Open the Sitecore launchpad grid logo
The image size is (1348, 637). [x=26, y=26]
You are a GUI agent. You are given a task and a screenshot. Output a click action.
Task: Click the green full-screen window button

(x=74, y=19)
=====
**DIRECTION**
Repeat the records word for word, from the line containing "You are a GUI" through the end of the records.

**REPLY TO THE EXERCISE**
You are a GUI agent. You are given a task and a screenshot. Output a click action.
Task: Click the green full-screen window button

(x=74, y=19)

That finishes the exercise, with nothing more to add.